» Tugas Anda
Lanjutkan teks di bawah tentang makna ritual malam Satu Suro di Desa Traji, mulai setelah kalimat terakhirnya.

─── Teks Kutipan ───

C. Makna Ritual Peringatan Malam Satu Suro Ritual malam 1 syura yang dilakukan oleh masyarakat Desa Traji, Kecamatan Parakan, Kab.Temanggung, yang bertujuan untuk kelestarian alam dan lingkungan. Selain itu ritual ini mempunyai maksud-maksud yang lebih ilmiah, yaitu menumbuhkan kerukunan di antara warga desa Traji yang terdiri dari berbagai agama dan kepercayaan. Nawu sendang, dimaksudkan sebagai usaha untuk memelihara sumber mata air agar tidak liar menjadi bajir atau malah mati menjadi kering dan harapannya kedepan tidak terjadi bencana. Ritual Sendang Sidukun telah berlangsung sekitar 200 tahun, setiap malam 1 Suro. Setiap orang yang menjabat kepala desa setempat, katanya, harus memimpin ritual malam 1 Suro dengan mengenakan pakaian raja dan ratu Jawa. Masyarakat hingga saat ini memercayai akan mendapatkan rezeki melimpah, dagangan laris, tanaman pertanian subur, dan mereka yang menjadi pegawai dapat bekerja secara baik setelah mengikuti ritual tersebut. Dulu pernah ada rencana untuk menghapus tradisi ini, tetapi baru rencana saja masyarakat sudah menghadapi banyak kesulitan hidup seperti gagal panen, sumber air menjadi kecil, banyak orang sakit, sehingga tradisi budaya ini terus dilestarikan. Di luar hal-hal tersebut, ritual malam 1 Sura ternyata mampu menghidupkan ekonomi warga Traji. Karena sejak sepekan lalu, di Jalan Raya Traji, Parakan , banyak pedagang setempat dan dari luar daerah yang menggelar dagangan layaknya pasar malam. Ratusan pedagang berjajar di tepi kiri dan kanan jalan menggelar aneka dagangan seperti makanan, minuman, pakaian, permainan anak, dan cendera mata lainnya. Selain makna yang terkandung di dalamnya, terdapat juga nilai yang terkandung di dalamnya, nilai kedisiplinan, nilai keharmonisan, nilai kedisplinan,dan nilai religi. Suatu nilai kedisiplinan, yang di tujukan oleh masyarakat setempat. Ritual yang diikuti oleh sebagaian masyarakat, yang dilakukan secara teratur, baik penentuan waktu pelaksaan dan dalam proses berlangsungnya ritual. Dalam proses pelaksanaan ritual, teratur sesuai ketetapan ketetapan ritual. Nilai keharmonisan juga bisa di lihat di dalam sebuah acara ritual, yang

menyatukan semua masayarakat dalam satu tujuan yang sama. Dalam sebuah acara ritual semua masyarakat berkumpul dalam suatu perkumpulan, tanpa membeda bedakan kasta atau jabatan, dengan tujuan mencapai keadaan slamet.

─── Bahan yang Diberikan ───

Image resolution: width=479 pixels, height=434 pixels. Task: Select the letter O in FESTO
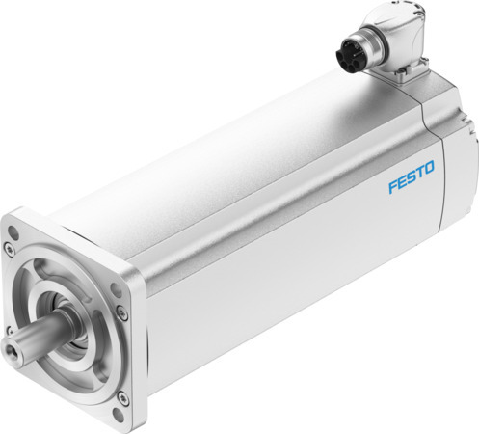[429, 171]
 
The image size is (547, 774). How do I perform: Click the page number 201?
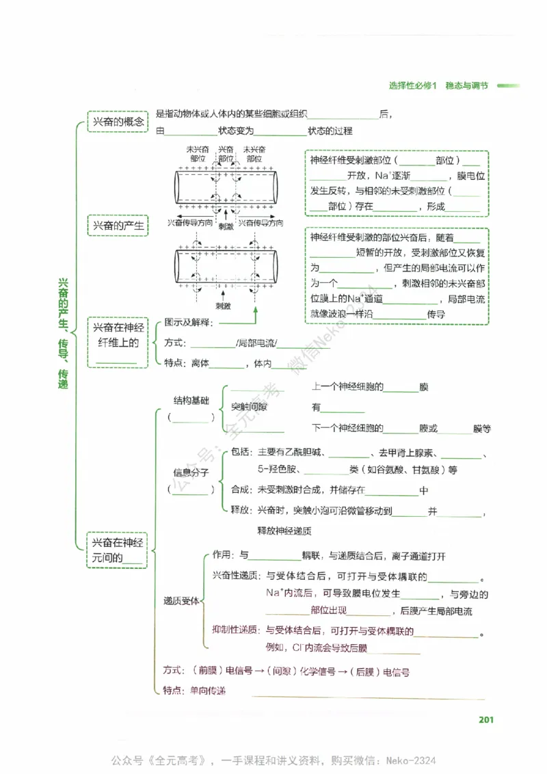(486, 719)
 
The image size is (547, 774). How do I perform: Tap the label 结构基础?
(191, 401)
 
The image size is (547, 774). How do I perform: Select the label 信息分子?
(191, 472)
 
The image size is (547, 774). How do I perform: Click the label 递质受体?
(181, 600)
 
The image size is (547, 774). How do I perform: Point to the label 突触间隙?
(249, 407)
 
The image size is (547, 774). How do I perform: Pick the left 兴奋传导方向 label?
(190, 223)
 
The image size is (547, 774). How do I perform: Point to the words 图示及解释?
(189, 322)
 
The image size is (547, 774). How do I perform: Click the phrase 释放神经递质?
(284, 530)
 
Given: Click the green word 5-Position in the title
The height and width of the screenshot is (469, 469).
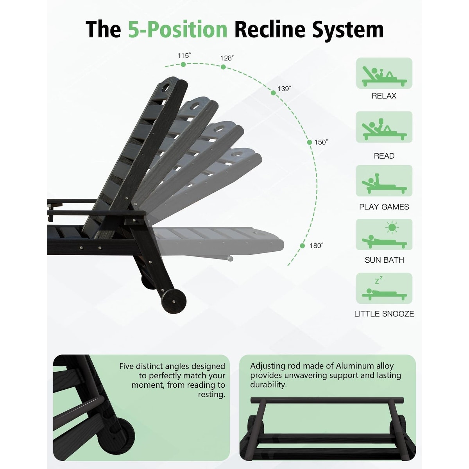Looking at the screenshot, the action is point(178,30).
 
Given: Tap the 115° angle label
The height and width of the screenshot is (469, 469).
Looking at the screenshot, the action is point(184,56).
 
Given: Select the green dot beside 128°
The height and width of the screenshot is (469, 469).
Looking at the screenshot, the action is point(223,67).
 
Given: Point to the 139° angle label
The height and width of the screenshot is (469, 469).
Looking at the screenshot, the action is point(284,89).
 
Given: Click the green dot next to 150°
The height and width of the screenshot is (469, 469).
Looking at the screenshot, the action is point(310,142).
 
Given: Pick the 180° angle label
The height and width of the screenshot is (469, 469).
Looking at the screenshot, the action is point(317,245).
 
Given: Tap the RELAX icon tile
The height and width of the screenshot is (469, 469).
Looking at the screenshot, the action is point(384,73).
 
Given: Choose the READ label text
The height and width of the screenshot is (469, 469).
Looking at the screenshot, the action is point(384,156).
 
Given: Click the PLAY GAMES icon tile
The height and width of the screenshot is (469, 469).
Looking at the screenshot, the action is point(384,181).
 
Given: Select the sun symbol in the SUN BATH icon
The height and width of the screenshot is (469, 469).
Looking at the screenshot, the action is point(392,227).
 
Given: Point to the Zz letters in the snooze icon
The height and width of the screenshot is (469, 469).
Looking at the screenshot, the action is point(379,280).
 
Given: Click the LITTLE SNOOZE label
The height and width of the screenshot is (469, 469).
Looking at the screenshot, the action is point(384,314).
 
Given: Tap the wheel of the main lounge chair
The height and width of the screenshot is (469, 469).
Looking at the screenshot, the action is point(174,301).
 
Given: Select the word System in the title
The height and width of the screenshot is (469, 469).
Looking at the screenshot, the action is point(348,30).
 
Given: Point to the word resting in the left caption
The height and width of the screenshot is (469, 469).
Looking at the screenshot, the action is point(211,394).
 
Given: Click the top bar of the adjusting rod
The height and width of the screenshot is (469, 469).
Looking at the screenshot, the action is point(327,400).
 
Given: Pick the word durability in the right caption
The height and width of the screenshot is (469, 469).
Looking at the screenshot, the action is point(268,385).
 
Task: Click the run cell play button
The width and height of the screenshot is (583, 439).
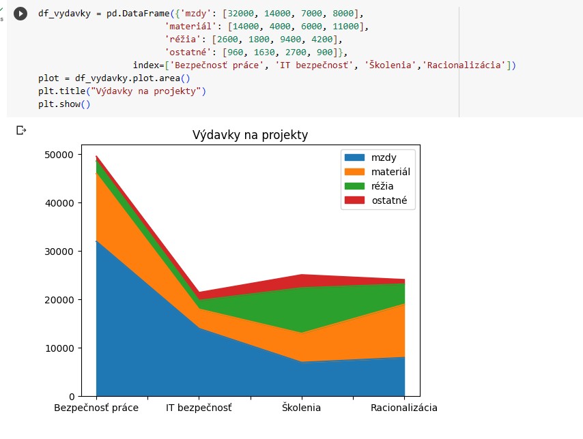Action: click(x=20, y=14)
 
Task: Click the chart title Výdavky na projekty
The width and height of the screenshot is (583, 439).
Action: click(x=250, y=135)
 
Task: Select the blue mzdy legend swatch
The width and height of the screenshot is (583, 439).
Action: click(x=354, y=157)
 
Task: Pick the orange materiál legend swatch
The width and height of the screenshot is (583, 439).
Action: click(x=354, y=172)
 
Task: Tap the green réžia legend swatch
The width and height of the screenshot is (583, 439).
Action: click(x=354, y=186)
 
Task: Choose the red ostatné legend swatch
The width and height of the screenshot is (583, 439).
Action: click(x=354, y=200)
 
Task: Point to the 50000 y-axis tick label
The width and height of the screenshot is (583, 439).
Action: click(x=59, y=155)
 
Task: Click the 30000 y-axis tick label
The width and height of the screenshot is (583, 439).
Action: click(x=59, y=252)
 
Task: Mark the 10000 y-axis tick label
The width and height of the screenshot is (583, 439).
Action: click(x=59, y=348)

───

» Jawaban Tertulis
BAB III PENUTUP


A. Simpulan Setiap malam satu suro di Desa Traji Kecamatan Parakan Kabupaten Temanggung diadakan ritual kirab lurah dan ritual Sidukun. Dalam ritual ini, lurah traji didandani layakna pengantin dan melakukan serangkaian ritual. Selain untuk menjaga kelestarian budaya, ritual malam satu suro di Desa Traji juga beertujuan untuk menjaga kelestarian lingkungan dan kesejahteraan rakyat.

B. Saran Tradisi yang sudah turun temurun dari sesepuh kita patut untuk dilestarikan, karena hal tersebut pasti memiliki makna tersendiri, dan terkadang di dalamnya ada wujud rasa syukur kepada Allah SWT atas berkah yang diberikan. Selain itu, kita juga harus mempertahankan warisan budaya karena itu merupakan kekayaan bangsa kita, jangan sampai luntur oleh budaya luar.